- [DÉFI 1] Recopiez à l'identique les lignes des enregistrements, en commençant par la ligne qui contient « At what coordinates should I click to accomplish: Switch » et en terminant par celle qui contient « [x=656, y=52] », ces deux lignes comprises.

======== TEXTE FOURNI

Alors cet été, j'ai surtout lu la correspondance de Beckett, en fait.
J'ai recopié des citations que j'ai collées sur Facebook, je vais essayer de les retrouver pour en mettre ici aussi. Je n'ai noté ni les dates ni les destinataires. Pardon.
Tiens, ceci. Ce n'est pas de Beckett, c'est adressé à lui. C'est drôle.

« Mon cher Beckett,
Herbert Read et moi-même avons tous deux lu WATT, et je dois avouer que nous sommes tous les deux très partagés sur ce livre et dans une extrême perplexité. Pour être tout à fait franc, je crains qu'il ne soit le plus souvent trop extravagant et inintelligible pour avoir la moindre chance d'être publié avec succès ici pour le moment... »

J'ai lu Watt, bien sûr. Je l'ai même relu il y a un an ou deux. Ces deux éditeurs ont parfaitement raison : c'est bien « trop extravagant et inintelligible pour avoir la moindre chance d'être publié avec succès ici pour le moment... » Je suis sérieux, évidemment.

Beckett lui-même écrit par exemple ceci :

« Je suis fatigué, probablement d'avoir trop écrit. Un livre de nouvelles, deux "romans" et une pièce en moins de deux ans. Ils surgissent dans le vide habituel et je n'en entends plus beaucoup parler. »

================
======== ENREGISTREMENTS FOURNIS

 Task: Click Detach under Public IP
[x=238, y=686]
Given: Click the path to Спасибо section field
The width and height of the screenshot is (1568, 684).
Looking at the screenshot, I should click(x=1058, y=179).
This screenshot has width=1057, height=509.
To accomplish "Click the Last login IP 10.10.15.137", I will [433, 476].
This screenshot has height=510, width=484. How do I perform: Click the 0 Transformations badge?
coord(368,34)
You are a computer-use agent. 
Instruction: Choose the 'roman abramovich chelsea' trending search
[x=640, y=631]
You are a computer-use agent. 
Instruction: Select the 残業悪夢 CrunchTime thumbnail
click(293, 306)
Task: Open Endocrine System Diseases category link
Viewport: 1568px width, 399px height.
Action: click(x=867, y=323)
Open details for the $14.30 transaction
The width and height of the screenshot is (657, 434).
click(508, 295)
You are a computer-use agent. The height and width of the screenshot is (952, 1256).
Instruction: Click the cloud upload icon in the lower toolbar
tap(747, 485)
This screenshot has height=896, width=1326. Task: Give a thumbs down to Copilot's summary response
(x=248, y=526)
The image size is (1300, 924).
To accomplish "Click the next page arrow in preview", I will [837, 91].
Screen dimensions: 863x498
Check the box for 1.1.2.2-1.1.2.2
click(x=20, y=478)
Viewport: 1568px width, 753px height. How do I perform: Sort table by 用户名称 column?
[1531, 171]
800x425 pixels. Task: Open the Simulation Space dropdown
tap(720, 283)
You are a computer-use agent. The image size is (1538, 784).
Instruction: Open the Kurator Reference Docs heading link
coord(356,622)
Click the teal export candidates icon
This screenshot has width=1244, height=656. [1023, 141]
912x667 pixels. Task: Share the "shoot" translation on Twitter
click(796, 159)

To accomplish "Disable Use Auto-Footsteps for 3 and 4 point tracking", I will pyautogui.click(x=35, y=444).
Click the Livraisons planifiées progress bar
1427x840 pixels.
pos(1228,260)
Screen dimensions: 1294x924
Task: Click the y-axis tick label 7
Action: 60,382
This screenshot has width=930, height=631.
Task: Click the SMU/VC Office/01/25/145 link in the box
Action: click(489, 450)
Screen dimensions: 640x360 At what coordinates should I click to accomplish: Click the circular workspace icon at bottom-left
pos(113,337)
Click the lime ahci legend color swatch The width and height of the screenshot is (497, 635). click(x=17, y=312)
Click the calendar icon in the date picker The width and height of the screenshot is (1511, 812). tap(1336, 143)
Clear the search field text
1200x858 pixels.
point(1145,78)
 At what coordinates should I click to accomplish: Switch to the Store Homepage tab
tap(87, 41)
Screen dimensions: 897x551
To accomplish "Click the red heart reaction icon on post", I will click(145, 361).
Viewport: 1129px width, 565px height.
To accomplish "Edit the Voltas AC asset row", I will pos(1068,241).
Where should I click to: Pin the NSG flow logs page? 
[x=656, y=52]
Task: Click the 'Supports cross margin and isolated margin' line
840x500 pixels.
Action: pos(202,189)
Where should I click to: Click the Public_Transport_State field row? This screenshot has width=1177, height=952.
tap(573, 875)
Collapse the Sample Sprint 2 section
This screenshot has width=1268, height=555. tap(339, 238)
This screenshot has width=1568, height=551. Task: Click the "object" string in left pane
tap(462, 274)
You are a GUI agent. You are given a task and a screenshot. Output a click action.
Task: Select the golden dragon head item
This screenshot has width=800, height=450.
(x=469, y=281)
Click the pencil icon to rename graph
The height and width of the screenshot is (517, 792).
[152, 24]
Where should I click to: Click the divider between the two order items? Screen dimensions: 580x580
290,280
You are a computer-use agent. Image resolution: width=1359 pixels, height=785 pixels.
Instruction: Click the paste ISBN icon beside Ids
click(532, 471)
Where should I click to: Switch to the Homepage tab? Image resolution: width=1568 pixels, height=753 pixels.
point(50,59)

================

- [DÉFI 2] Reprenez mot pour mot le passage du texte sur la correspondance de Beckett, en commençant par « Tiens, ceci. Ce » et en terminant par « suis sérieux, évidemment. ».

- [RÉPONSE À LA TÂCHE 1]
 At what coordinates should I click to accomplish: Switch to the Store Homepage tab
tap(87, 41)
Screen dimensions: 897x551
To accomplish "Click the red heart reaction icon on post", I will click(145, 361).
Viewport: 1129px width, 565px height.
To accomplish "Edit the Voltas AC asset row", I will pos(1068,241).
Where should I click to: Pin the NSG flow logs page? 
[x=656, y=52]

- [RÉPONSE À LA TÂCHE 2]
Tiens, ceci. Ce n'est pas de Beckett, c'est adressé à lui. C'est drôle.

« Mon cher Beckett,
Herbert Read et moi-même avons tous deux lu WATT, et je dois avouer que nous sommes tous les deux très partagés sur ce livre et dans une extrême perplexité. Pour être tout à fait franc, je crains qu'il ne soit le plus souvent trop extravagant et inintelligible pour avoir la moindre chance d'être publié avec succès ici pour le moment... »

J'ai lu Watt, bien sûr. Je l'ai même relu il y a un an ou deux. Ces deux éditeurs ont parfaitement raison : c'est bien « trop extravagant et inintelligible pour avoir la moindre chance d'être publié avec succès ici pour le moment... » Je suis sérieux, évidemment.